Long before AI, process orchestration was developed to best utilize that other unpredictable worker, the human being. As repeated studies attest, AI is not yet transformative in the enterprise. In PwC research last month, most CEOs report AI having no impact on revenue or cost. But impact is coming when AI is connected to valuable work streams, and Appian is leading the way. With the help of a process layer, AI will be a very productive worker indeed, and very widely deployed. Providing a framework so that AI can address the world’s most important work is like selling pickaxes in a gold rush. Second, about AI writing code. We sell to our customers value and safety, not code. Approximately 80% of our revenue comes from highly regulated industries and the government sector. Customers buy Appian for performance, precision, and peace of mind.

We sell compliance to regulations, reliable customer service, and accurate decisions. We sell the reassurance of a community of practitioners and 24-hour expert support. AI-generated code cannot provide these things. Only with Appian’s deterministic framework can AI create applications and perform work to meet the most exacting requirements. This is the reason why no Appian buyer has ever suggested to me that they would write code a critical system. They know better. This current concern about AI-generated code reminds me of the open source scare years ago. Open source seemed to threaten the pricing power of the entire sector, but in the end, it proved that code isn’t the center of value in enterprise software. The value comes from the community, and the support, and the corporate commitment to reliability.

Since open source became a popular term in the late nineties, the global software industry has grown by a factor of over 5x. Appian has faced open source competitors in our market. They appealed best to low-end buyers and had no impact on our growth. I expect AI-generated code to be adopted in mistake-tolerant and low-value use cases. To write enterprise code, AI needs a platform like ours that facilitates careful specification, developer collaboration, revision, and the strategic reuse of pre-existing assets. In conclusion, the more organizations use AI, the more they need process orchestration. Process mitigates AI’s shortcomings. Together, AI and process can address the world’s most critical jobs, but AI cannot do it alone. Before I end my segment, I’d like to welcome Dave Link to Appian’s board of directors.

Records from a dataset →
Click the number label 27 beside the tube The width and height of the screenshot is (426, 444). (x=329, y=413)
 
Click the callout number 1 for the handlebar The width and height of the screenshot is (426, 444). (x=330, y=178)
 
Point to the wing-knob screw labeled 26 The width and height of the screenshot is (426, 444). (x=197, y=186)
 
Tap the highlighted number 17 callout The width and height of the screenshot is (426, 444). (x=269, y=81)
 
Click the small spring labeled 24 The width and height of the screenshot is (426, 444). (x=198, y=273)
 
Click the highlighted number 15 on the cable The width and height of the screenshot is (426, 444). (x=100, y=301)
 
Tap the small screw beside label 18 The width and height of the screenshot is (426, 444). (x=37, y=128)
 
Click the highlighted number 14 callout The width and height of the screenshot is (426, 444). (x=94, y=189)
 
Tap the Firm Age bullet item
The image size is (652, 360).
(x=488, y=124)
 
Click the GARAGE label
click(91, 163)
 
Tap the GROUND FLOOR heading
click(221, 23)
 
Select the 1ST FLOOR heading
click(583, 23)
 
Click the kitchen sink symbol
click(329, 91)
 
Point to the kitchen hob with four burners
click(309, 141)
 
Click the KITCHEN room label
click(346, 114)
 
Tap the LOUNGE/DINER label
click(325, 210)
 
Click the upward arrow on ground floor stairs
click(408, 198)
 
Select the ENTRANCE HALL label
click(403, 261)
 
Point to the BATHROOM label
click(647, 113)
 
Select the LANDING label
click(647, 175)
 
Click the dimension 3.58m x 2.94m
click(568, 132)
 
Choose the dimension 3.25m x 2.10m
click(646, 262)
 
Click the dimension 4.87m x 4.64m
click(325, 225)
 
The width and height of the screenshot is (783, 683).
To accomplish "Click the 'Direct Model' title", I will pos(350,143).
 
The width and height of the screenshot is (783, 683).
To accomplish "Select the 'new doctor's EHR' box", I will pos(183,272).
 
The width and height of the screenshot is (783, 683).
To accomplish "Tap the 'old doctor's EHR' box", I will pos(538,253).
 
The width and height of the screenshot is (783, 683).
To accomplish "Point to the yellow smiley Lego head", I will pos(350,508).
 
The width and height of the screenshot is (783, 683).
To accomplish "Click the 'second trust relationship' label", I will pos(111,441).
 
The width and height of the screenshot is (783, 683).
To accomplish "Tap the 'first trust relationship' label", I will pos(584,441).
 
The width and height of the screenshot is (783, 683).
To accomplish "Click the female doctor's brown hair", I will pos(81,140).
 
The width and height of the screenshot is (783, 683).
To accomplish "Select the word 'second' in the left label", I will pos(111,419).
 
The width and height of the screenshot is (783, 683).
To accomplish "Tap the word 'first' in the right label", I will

SET PROBLEM 1 →
In the remarks on Appian and AI, what share of Appian's revenue comes from highly regulated industries and the government sector?
SET PROBLEM 2 →
Extend the remarks on Appian and AI, starting after their final sentence.

TASK OUTPUT 1 →
Approximately 80%.

TASK OUTPUT 2 →
Dave is an expert in scaling enterprise software companies and applying AI to complex, globally distributed systems. He is the CEO of ScienceLogic, an AI-driven observability and IT operations platform. I’m excited to welcome him to our team. I also want to thank Jack Biddle for his exceptional contributions over the course of many years on the Appian board. With that, I’ll hand the call to Serge.

Serge Tanjga, Chief Financial Officer, Appian: Thanks, Matt. Before turning to our fourth quarter results, I want to cover some changes that we are making in our reporting in order to give investors better insights into our financial performance. First, we have reclassified certain IT, cybersecurity, and facility expenses from our G&A expense line item into other line items on our P&L. There is no change to our total expenses, just which line item they are shown in. We believe this new presentation of our financials is more comparable to those of other software companies. Second, we are introducing a new metric, Cloud Net ARR Expansion. This metric is calculated by taking the ARR of our cloud customers at the end of the prior year period and measures the ARR of those same customers at the end of the current quarter. We report cloud net ARR expansion in constant currency.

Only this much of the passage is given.